Nessun coinvolgimento militare. Si vuole solo “assicurare il passaggio delle navi attraverso lo Stretto di Hormuz“. Come? Con negoziati politici, fornendo ancora maggiore solidarietà agli americani che, intanto, continuano a spostare i Marines in Medio Oriente. E poi con l’isolamento degli iraniani all’Onu e un maggior coordinamento con i Paesi arabi. In questo consiste, riferiscono a Ilfattoquotidiano.it fonti di governo, lo sforzo promesso dall’Italia per favorire il passaggio dei mercantili dalle acque al largo delle coste iraniane, con Teheran che minaccia di colpirle se decideranno di transitare senza permesso.
Quanto questa iniziativa possa portare a risultati concreti è tutto da vedere. Basterà schierarsi politicamente al fianco degli Stati Uniti e tentare di isolare Teheran per convincere quest’ultima ad allentare la stretta sui flussi commerciali? O si otterrà l’effetto contrario? Di fatto, si tratta di una strategia che assomiglia più alla conferma di una posizione attendista che, fino a oggi, ha portato a una sostanziale inazione. Non soddisfa gli interventisti come Trump che anche nelle ultime ore ha definito i membri della Nato che si sono rifiutati di offrire supporto militare “dei codardi“. E nemmeno i sostenitori del rispetto del diritto internazionale che, invece, accusano le cancellerie europee, e non solo, di non avere nemmeno il coraggio di condannare un’aggressione deliberata, e non supportata da rischi evidenti, di Usa e Israele contro uno Stato sovrano.
È forse da ricercare in questo equilibrismo il motivo delle spiegazioni fumose fornite dagli esponenti del governo quando gli è stato chiesto conto della posizione italiana. L’esecutivo ha deciso di firmare, insieme a Regno Unito, Francia, Germania, Paesi Bassi e Giappone, un documento in cui si dichiara “pronto a contribuire agli sforzi per garantire un transito sicuro attraverso lo Stretto” ed elogia tutte “le nazioni disposte a impegnarsi nella pianificazione preparatoria” di un’iniziativa.
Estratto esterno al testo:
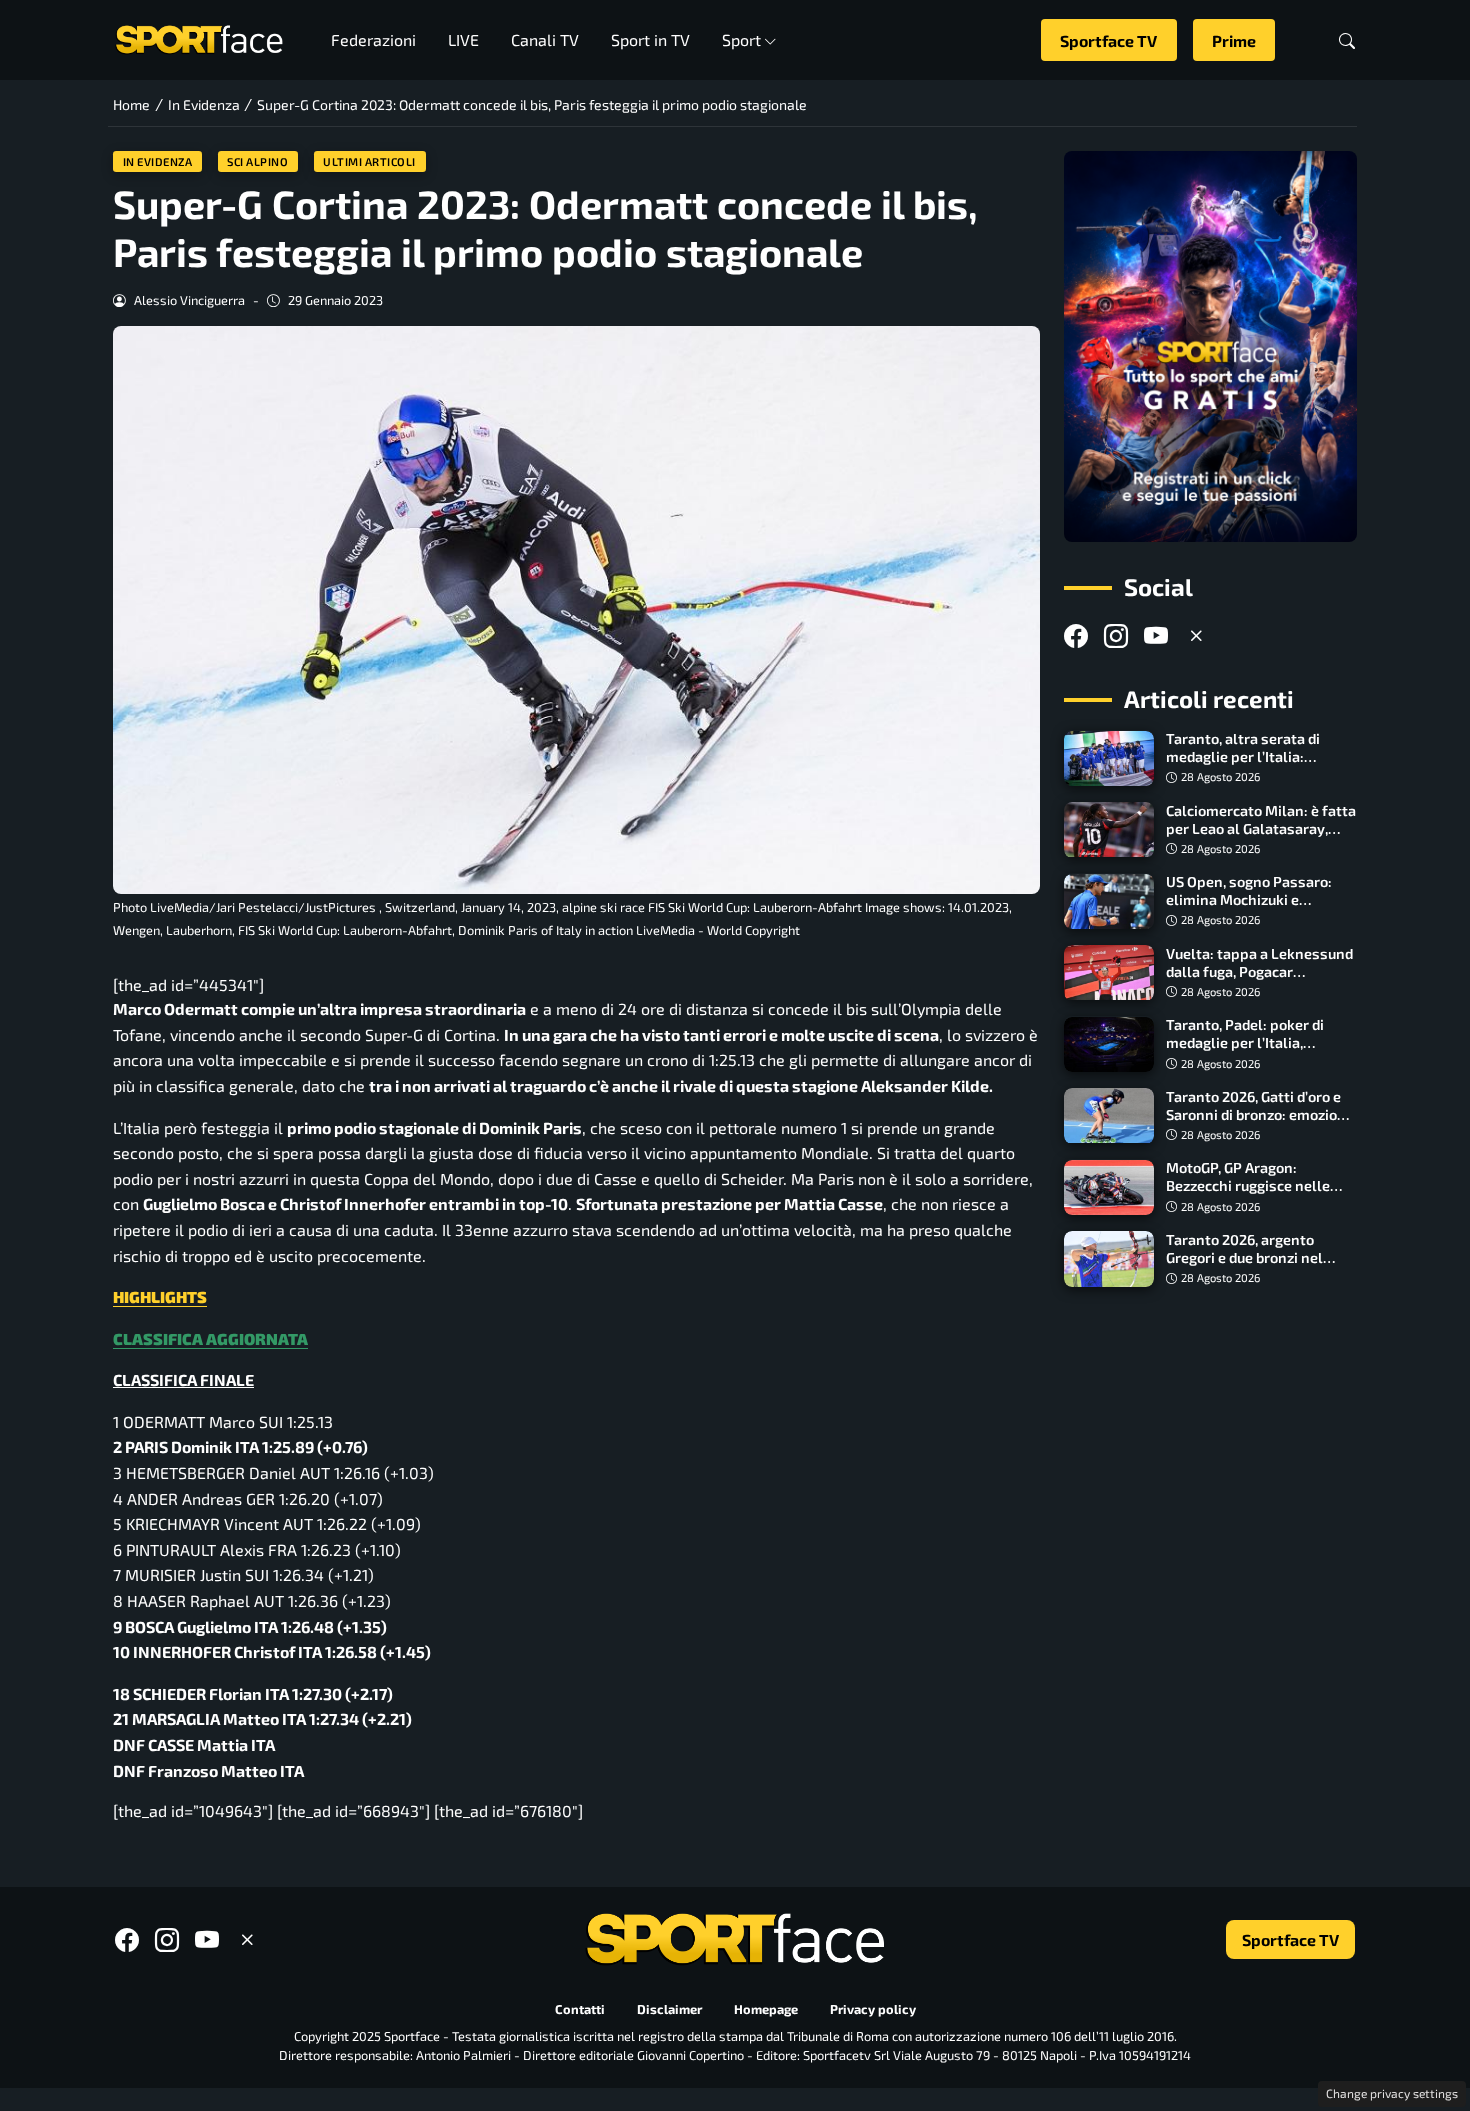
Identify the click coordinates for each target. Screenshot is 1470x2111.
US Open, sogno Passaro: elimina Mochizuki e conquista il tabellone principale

Ma alle richieste di chiarimento gli esponenti del governo non hanno saputo fornire informazioni più precise. “Nessuno pensa a una missione dell’Italia per forzare il blocco dello Stretto – ha detto la presidente del Consiglio, Giorgia Meloni, all’uscita dall’ultimo Consiglio europeo – Quello sui cui ci interroghiamo, quando ci dovrebbero essere le condizioni e ragionevolmente in una fase post-conflitto, è come possiamo offrire un contributo, d’accordo con le parti, per difendere la libertà di navigazione”. Il ministro della Difesa, Guido Crosetto, ha voluto chiarire: “Nessuna missione di guerra. Nessun ingresso a Hormuz senza una tregua e senza un’iniziativa multilaterale estesa. Siamo consapevoli però dell’importanza per tutti di lavorare per la riapertura in sicurezza di Hormuz e riteniamo che sia giusto ed opportuno che siano le Nazioni Unite a offrire la cornice giuridica per un’iniziativa pacifica e multilaterale per raggiungere questo obiettivo”. Infine il ministro degli Esteri, Antonio Tajani: “È un documento politico, non un documento militare, per lavorare insieme, per cercare di creare le condizioni per garantire la libertà di circolazione marittima, per lavorare insieme parlando con le varie parti, dando messaggi politici”.
È proprio questo, alla fine, il punto di caduta: messaggi politici, senza alcuna vera azione diplomatica. Niente di più e niente di meno di ciò che è stato fatto fino a oggi e che, però, non ha contribuito a convincere l’Iran ad allentare la pressione sullo Stretto di Hormuz.